Focus Ireland ran an e-mail campaign recently on foot of which approximately 4,000 e-mails were sent to the Taoiseach. The e-mails were on particular issues including rent certainty and increasing rent supplement to reflect market value, but there was also a call to provide that when a family is assessed by a local authority as being homeless, the local authority must then provide a place to stay until more suitable accommodation is available. The call was for local authorities to be resourced to do that. The Taoiseach did not reply. I am asking for the Tánaiste's response and I ask her to ensure that this becomes seen as the urgent matter it is. Some of us are in constituencies that are particularly affected by this, including the Tánaiste. Given that we can make other issues urgent, why not the housing issue?

I had an opportunity recently to meet with the various organisations. Unfortunately, because of the general disturbance in front of Deputy O'Sullivan and some of it behind me, I was unable to hear everything she said on the statistics. I understand, however, that some of the statistics were ones I discussed with the Focus Ireland delegation, including its new CEO, who came to see me.

I agree that those statistics are very worrying. What we need to do is to get all the different authorities to come together, particularly Dublin City Council, to open up the closed properties, of which there are more than 1,000. The council has been given the funds to refurbish them. I know that builders are anxious to do the work on them. The key is to make those properties available. As the Deputy said, those families will have a degree of priority with respect to the properties. All of these arrangements have been made with the local authorities, so the key thing is to see that families get those houses.

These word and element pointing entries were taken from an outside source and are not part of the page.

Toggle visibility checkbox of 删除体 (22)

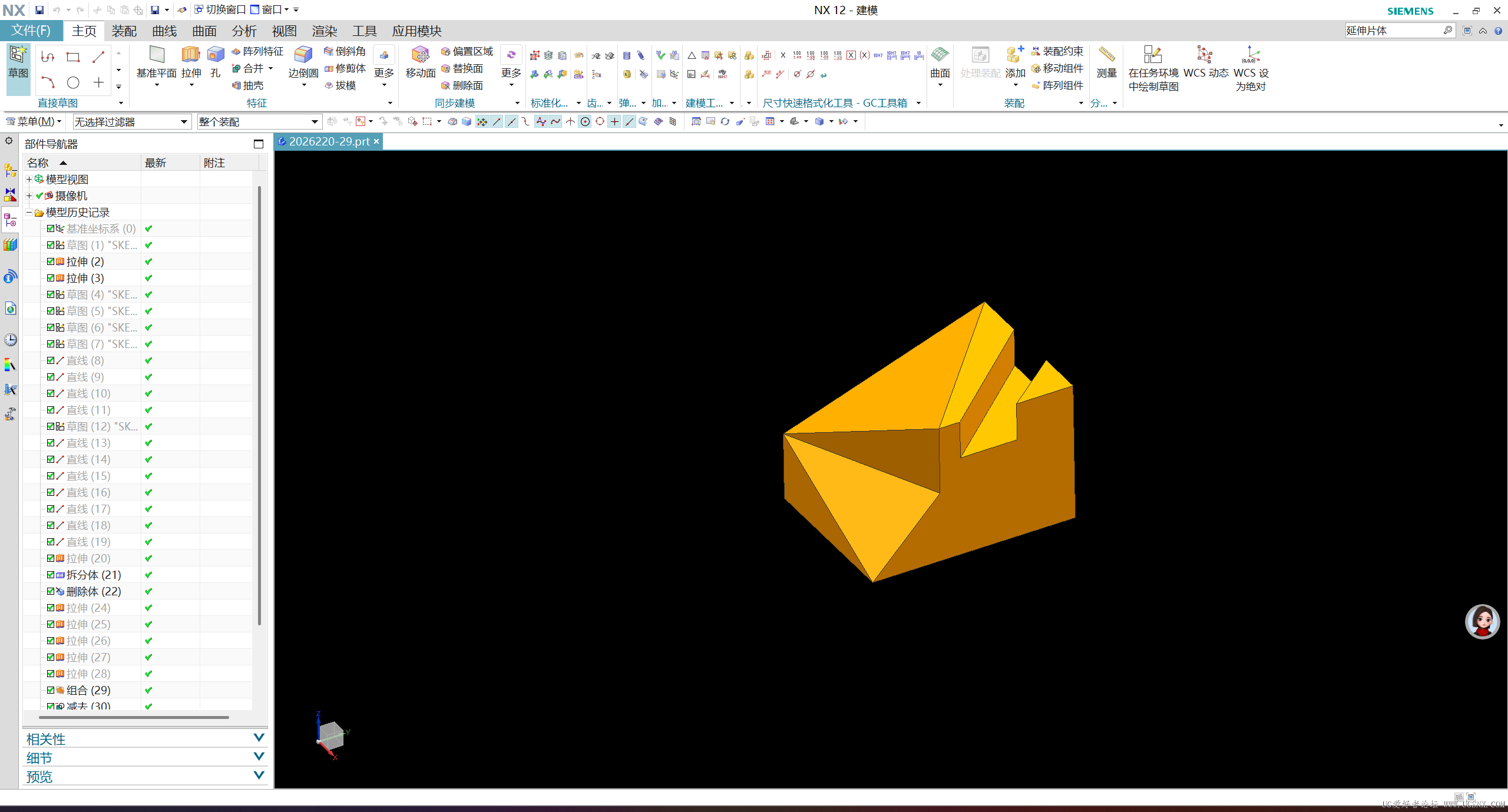click(51, 591)
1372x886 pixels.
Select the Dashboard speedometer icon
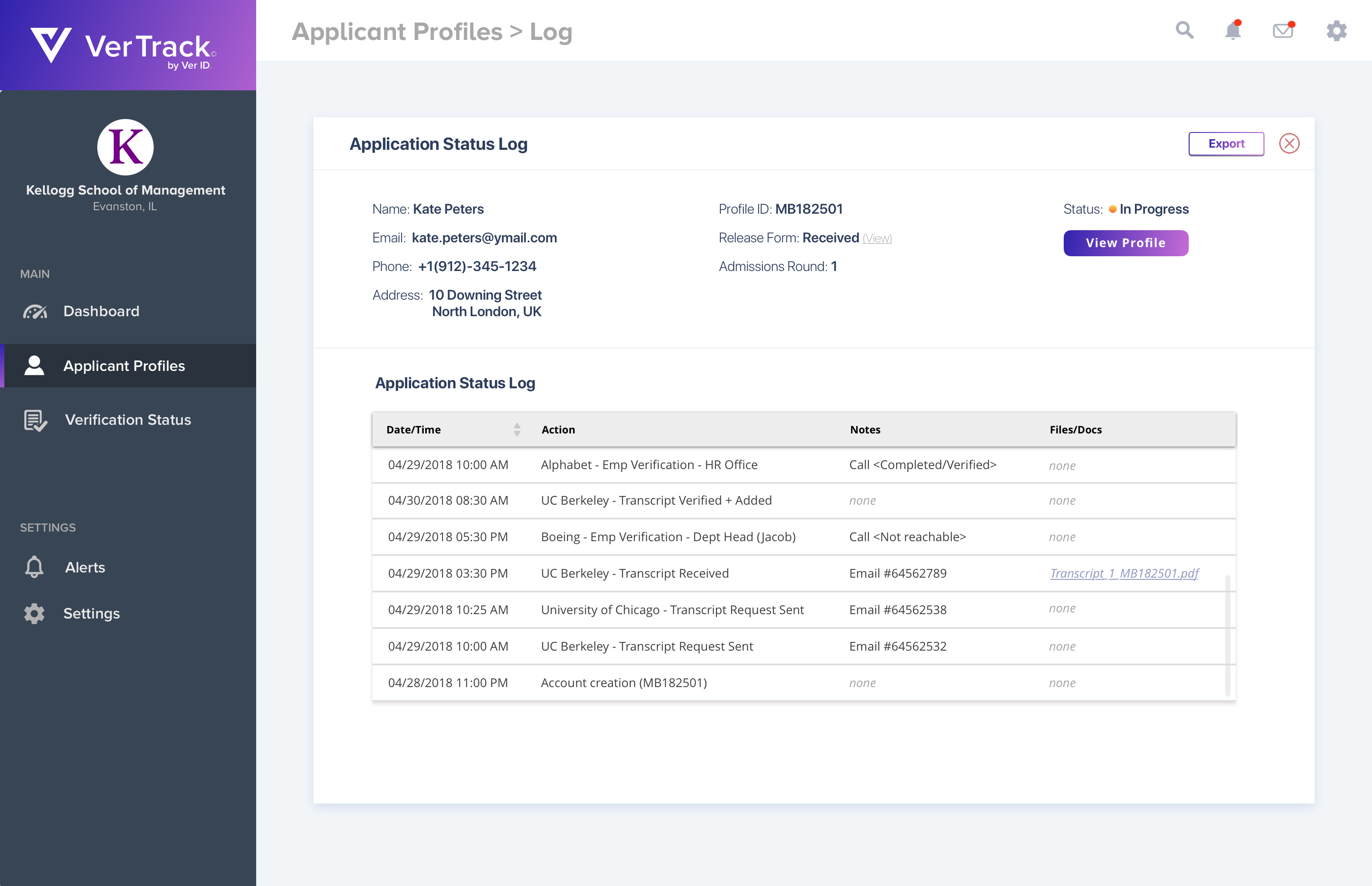pyautogui.click(x=35, y=311)
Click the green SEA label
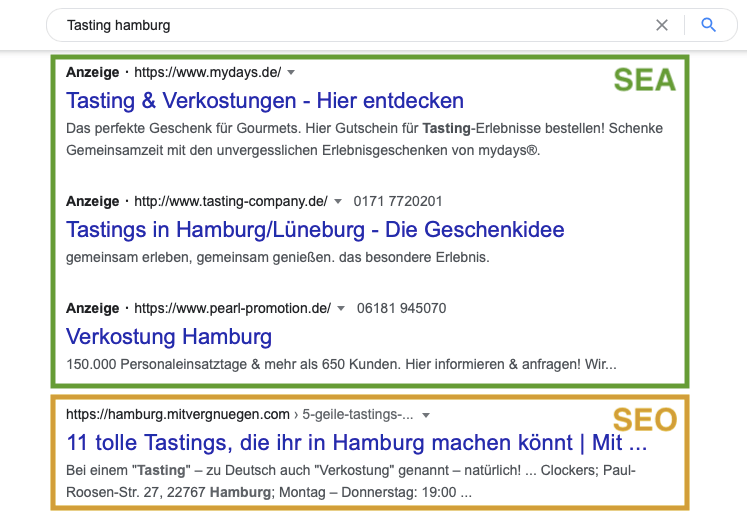This screenshot has width=747, height=526. tap(644, 81)
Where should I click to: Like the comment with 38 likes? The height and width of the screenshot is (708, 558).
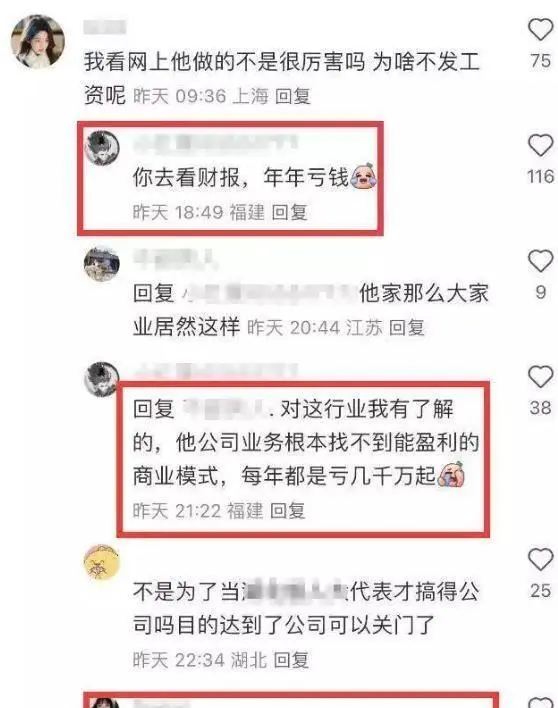540,377
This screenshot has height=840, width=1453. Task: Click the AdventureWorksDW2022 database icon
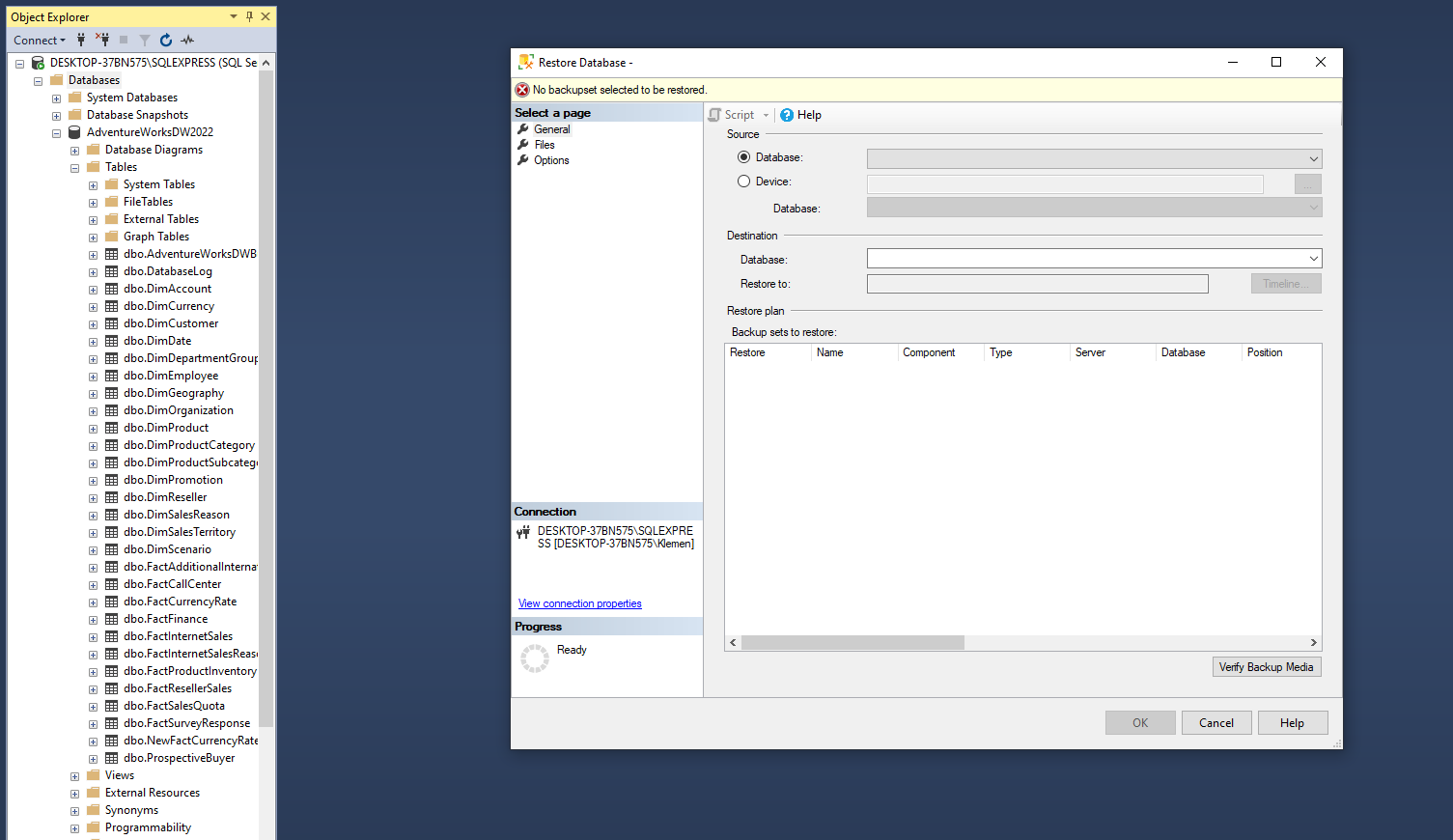[74, 132]
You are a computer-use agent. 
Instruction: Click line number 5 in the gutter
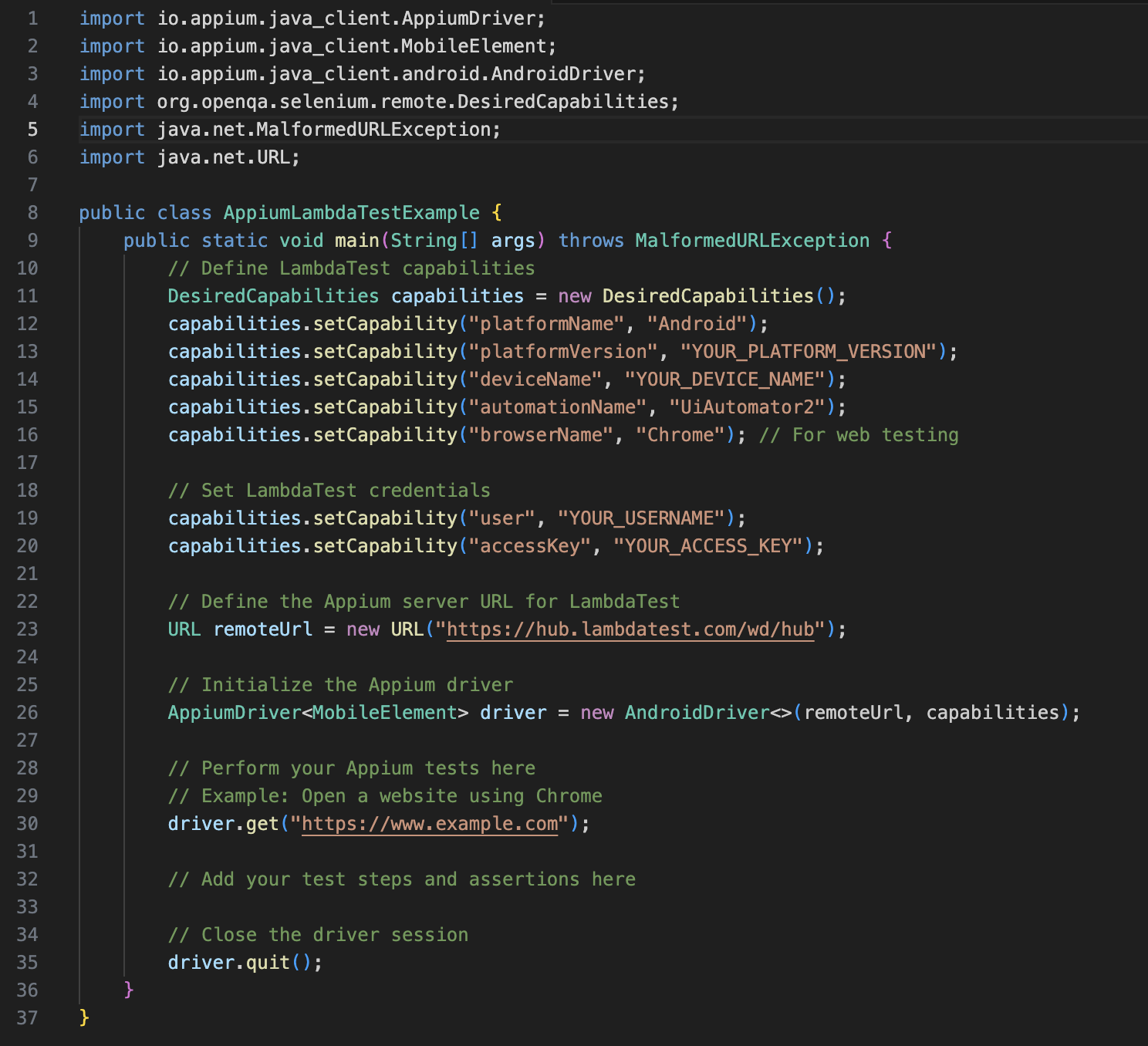coord(32,130)

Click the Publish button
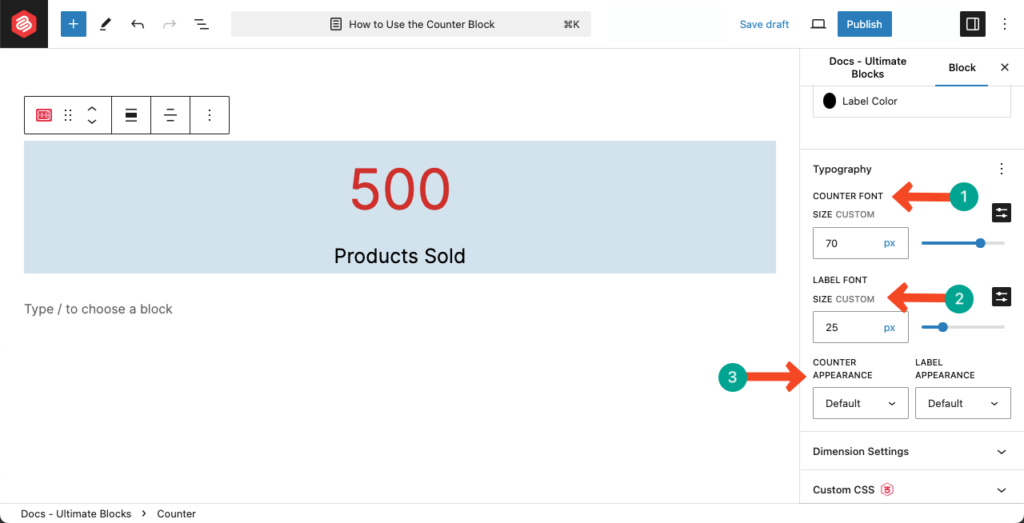864,24
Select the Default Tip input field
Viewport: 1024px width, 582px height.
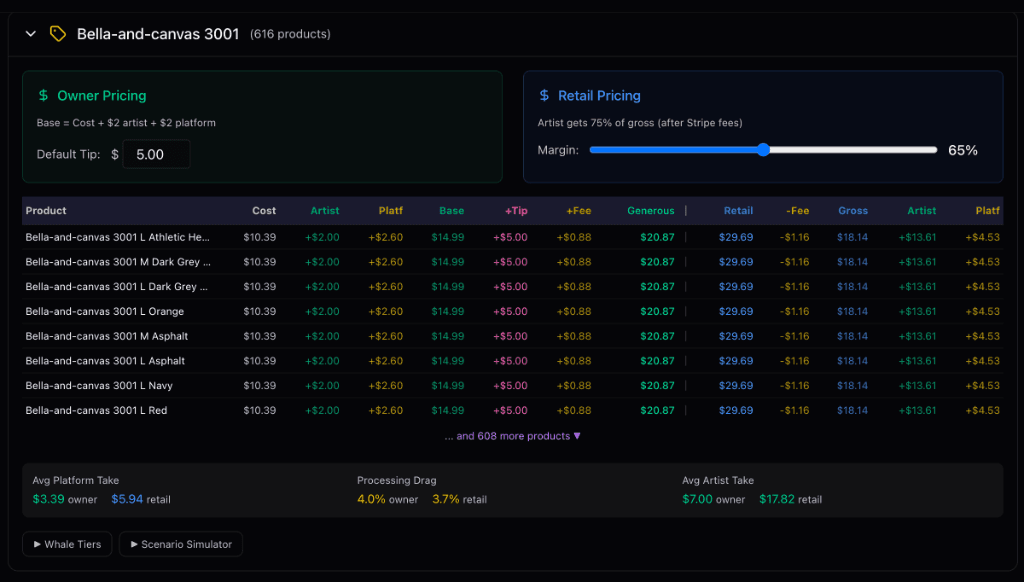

The Deputy referred to social welfare payments and to the UN committee hearings held earlier this week. I am sure the Deputy knows that because of social welfare transfers and social welfare payments to families we have the largest reduction in the at-risk-of-poverty grouping. Not only is our social welfare system strong, but it is my intention to make it stronger. Part of the strength of the social welfare system is that nowadays it helps families to get into work, whether those are one-parent families or families with two parents. That has been a passion of mine since I first became involved in politics. It is very good to have a strong social welfare system. My work as Minister for Social Protection has been to ensure strong social protection in this country. However, it is even better if a person can get a well-paid job that will give him or her greater financial independence. I refer to the changes currently under way.

One hundred and eight euro a week.

Very significant numbers of people will benefit by between €50 and €150 a week in additional earnings. That might not sound like a lot of money to people in here on a TD's salary, but for a family it is a very significant amount. As with the housing protocol, this policy has been ongoing in the Department for the past three years and already in the past two years 19,000 families have transited. It is a one-on-one interaction and if any of those families also have housing issues they can meet the community welfare service at the same time as the employment officer. It was the case in the past that when an individual went on lone parent benefit the expectation was often that he or she might stay on it for 20 to 30 years. What we want to do now is to offer a service to the families who have been coming in to see us. The outcomes have been extremely positive and perhaps when time permits we will arrange for some of the Deputies who are interested to actually visit and see the system in the social welfare offices, where people are involved in really positive engagements about how to provide a better future for themselves and for their children.